Introducing the MeArm

If you’re looking purchase a MeArm head to Amazon or one of our distributors.

The MeArm project started in March 2014, taking inspiration from the uArm Kickstarter. The uArm team had not yet published their design files so the MeArm was built from scratch, with the aim to build a truly open source robot arm design that you could build from a small number of components. The very first, and very basic, design was shared on thingiverse. It’s main inspiration was the PlotClock by Joo. Since then the MeArm and the PlotClock have been copied and improved thousands of times.

Original MeArm V0.1

The MeArm was quickly improved and subsequent “official” releases were shared on thingiverse. The most popular (*most copied without licence or attribution) are the v0.4 and v1.0. If you’ve purchased a MeArm from a third party it’s likely it’s one of these two models. The original files can be found:

  • V0.2 April 2014 A never working concept, which amazingly has been seen and sold in the wild.
  • V0.3 April 2014 First real working version. A few hundred of these were made, feedback listened to and rolled into the next version.
  • V0.4 June 2014 This is the first “viral” version. The instructions on instructables won a prize and they were a hit at the UK’s second EMF camp. Can still be found on Aliexpress and eBay. Inspired the MePed Quadruped, ArmUno, and EEZYBotArm.
  • V1.0 September 2015 After a successful* Kickstarter (*but also unsuccessful (blog post to come)). This much improved version was released. Keeping to the original design brief but upgrading a number of tricky parts this version is also much copied.
  • V2.0 March 2017 After another successful* Kickstarter (*also unsuccessful (blog post to come)). This version moved away from the original design brief introducing elastic bands and more slot together parts. To my knowledge this design has never been copied.
  • V3.0 December 2018 This version comes back to the original design, using some of the excellent innovations from the V2.0 and simplifies the original concept.
MeArm V3.0 in American Black Walnut (not a production option!)

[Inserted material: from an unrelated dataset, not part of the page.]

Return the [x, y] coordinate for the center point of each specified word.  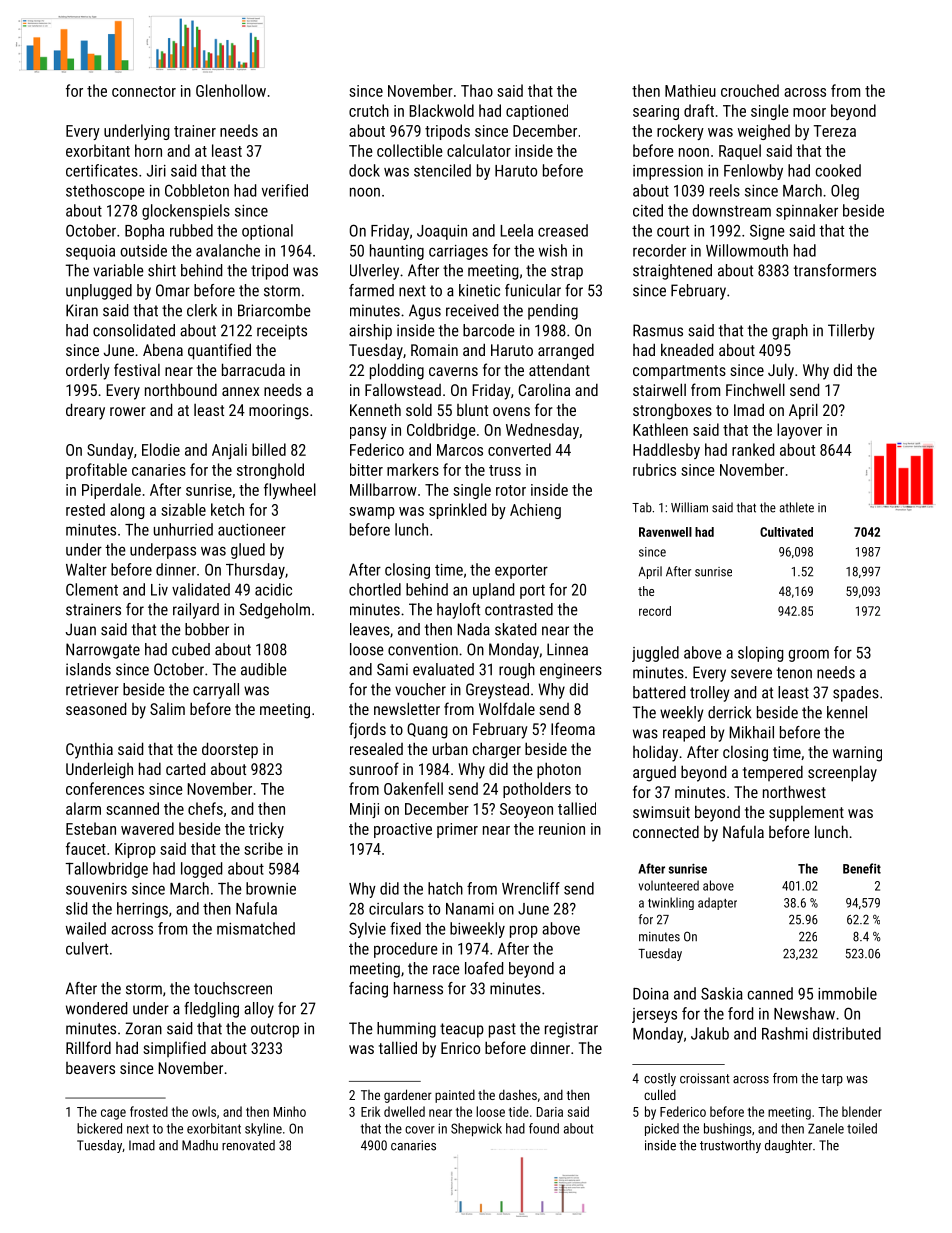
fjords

The MeArm design process is one thing, but the story of the company behind it is quite another. The purpose of this blog is to share some of that.

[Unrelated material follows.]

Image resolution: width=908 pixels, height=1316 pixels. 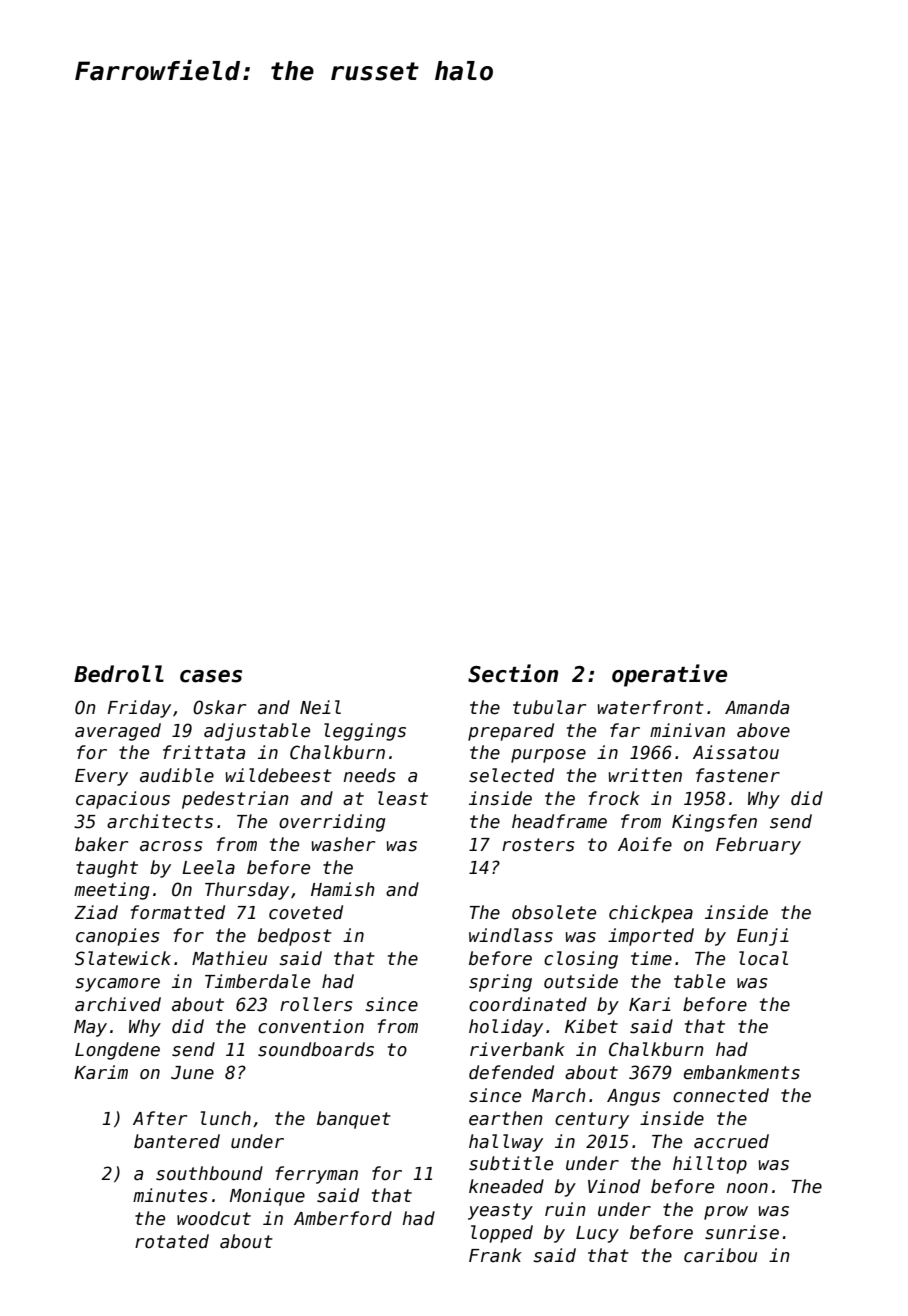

The main person behind the MeArm (the Me) is Benjamin Gray and this journey has been a roller coaster. I’ve decided to share the stories behind this product to show that progress isn’t a straight line, and that doing what you love isn’t easy. If I can continue to contribute to the story behind the product I hope that the blog can both support the product and also others who are looking to find their way in the world of Open Source.

So this blog is about the product, the company, and the people who helped make a little robot go viral. If you’d like to learn more, please like, reblog, and follow.

3 thoughts on “Introducing the MeArm

  1. Hi Guys
    Thanks for the MeArm, which is a very beautiful product I want to use to educate in C/C++. For that I use the DAL-Library (MicroBit.h) with the Mbed Compiler.
    There we have a function to drive servos:;

    As I understand are the Servos configured at the ports P13 – P16 of the micro:bit. Unfortunately these ports aren’t able of the PWM-function. So my question is, how did you control the servo-pulses? The .hex-file to calibrate the servos is working, so I really don’t know how to drive these servos on P13 to P16.

    Thanks a lot!


  2. Hi,
    I have an issue with a micro:bit mearm not powering up the control board to move the servos.
    The board version is 1.4,I have just opened the kit having purchased last year……The servos work as I tested them independently on a breakout board…..power is getting to the board as b=my microbit can be powered up from it but the LED is not activated on the board.


    1. Hi Brian, is your power cable plugged into one of the side power ports? Either USB, or better, a battery pack needs plugging into the ports on the right hand side as you look down on the pcb. In addition the LED display on the micro:bit needs to be disabled. Are you working with the test code on our github repo?